- [WORK TO COMPLETE]: Rewrite the entries below, putting "What should I click to" wherever "Where should I click to" appears and changing nothing else.

- [INFORMATION GIVEN]:
···

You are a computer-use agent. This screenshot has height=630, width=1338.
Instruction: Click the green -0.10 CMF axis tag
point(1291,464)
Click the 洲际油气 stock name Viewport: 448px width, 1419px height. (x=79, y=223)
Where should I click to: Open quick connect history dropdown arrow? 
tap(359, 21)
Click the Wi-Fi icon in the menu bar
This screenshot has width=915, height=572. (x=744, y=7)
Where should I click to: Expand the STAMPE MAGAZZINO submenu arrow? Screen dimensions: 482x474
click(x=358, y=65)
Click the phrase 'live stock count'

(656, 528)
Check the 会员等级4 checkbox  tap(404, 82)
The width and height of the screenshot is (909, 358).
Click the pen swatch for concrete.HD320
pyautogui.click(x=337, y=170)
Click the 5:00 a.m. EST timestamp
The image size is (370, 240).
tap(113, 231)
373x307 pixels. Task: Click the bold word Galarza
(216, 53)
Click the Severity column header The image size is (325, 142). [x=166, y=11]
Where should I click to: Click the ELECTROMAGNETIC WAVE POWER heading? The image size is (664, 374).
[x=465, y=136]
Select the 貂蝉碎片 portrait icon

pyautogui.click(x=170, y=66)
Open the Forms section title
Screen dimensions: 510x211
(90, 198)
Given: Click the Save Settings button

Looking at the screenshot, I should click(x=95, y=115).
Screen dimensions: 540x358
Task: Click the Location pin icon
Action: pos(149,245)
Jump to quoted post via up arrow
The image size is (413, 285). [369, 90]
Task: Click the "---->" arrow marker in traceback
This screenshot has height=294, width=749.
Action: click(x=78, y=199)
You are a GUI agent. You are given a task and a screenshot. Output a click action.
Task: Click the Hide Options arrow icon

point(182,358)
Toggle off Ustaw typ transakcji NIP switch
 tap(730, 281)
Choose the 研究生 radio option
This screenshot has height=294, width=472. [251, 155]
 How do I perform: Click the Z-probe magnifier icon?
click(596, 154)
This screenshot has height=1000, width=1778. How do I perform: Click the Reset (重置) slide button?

···

- [FINISHED TASK]:
You are a computer-use agent. This screenshot has height=630, width=1338.
Instruction: Click the green -0.10 CMF axis tag
point(1291,464)
Click the 洲际油气 stock name Viewport: 448px width, 1419px height. (x=79, y=223)
What should I click to: Open quick connect history dropdown arrow? 
tap(359, 21)
Click the Wi-Fi icon in the menu bar
This screenshot has width=915, height=572. (x=744, y=7)
What should I click to: Expand the STAMPE MAGAZZINO submenu arrow? Screen dimensions: 482x474
click(x=358, y=65)
Click the phrase 'live stock count'

(656, 528)
Check the 会员等级4 checkbox  tap(404, 82)
The width and height of the screenshot is (909, 358).
Click the pen swatch for concrete.HD320
pyautogui.click(x=337, y=170)
Click the 5:00 a.m. EST timestamp
The image size is (370, 240).
tap(113, 231)
373x307 pixels. Task: Click the bold word Galarza
(216, 53)
Click the Severity column header The image size is (325, 142). [x=166, y=11]
What should I click to: Click the ELECTROMAGNETIC WAVE POWER heading? The image size is (664, 374).
[x=465, y=136]
Select the 貂蝉碎片 portrait icon

pyautogui.click(x=170, y=66)
Open the Forms section title
Screen dimensions: 510x211
(90, 198)
Given: Click the Save Settings button

Looking at the screenshot, I should click(x=95, y=115).
Screen dimensions: 540x358
Task: Click the Location pin icon
Action: pos(149,245)
Jump to quoted post via up arrow
The image size is (413, 285). [369, 90]
Task: Click the "---->" arrow marker in traceback
This screenshot has height=294, width=749.
Action: click(x=78, y=199)
You are a GUI agent. You are given a task and a screenshot. Output a click action.
Task: Click the Hide Options arrow icon

point(182,358)
Toggle off Ustaw typ transakcji NIP switch
 tap(730, 281)
Choose the 研究生 radio option
This screenshot has height=294, width=472. [251, 155]
 How do I perform: Click the Z-probe magnifier icon?
click(596, 154)
This screenshot has height=1000, width=1778. How do I perform: Click the Reset (重置) slide button?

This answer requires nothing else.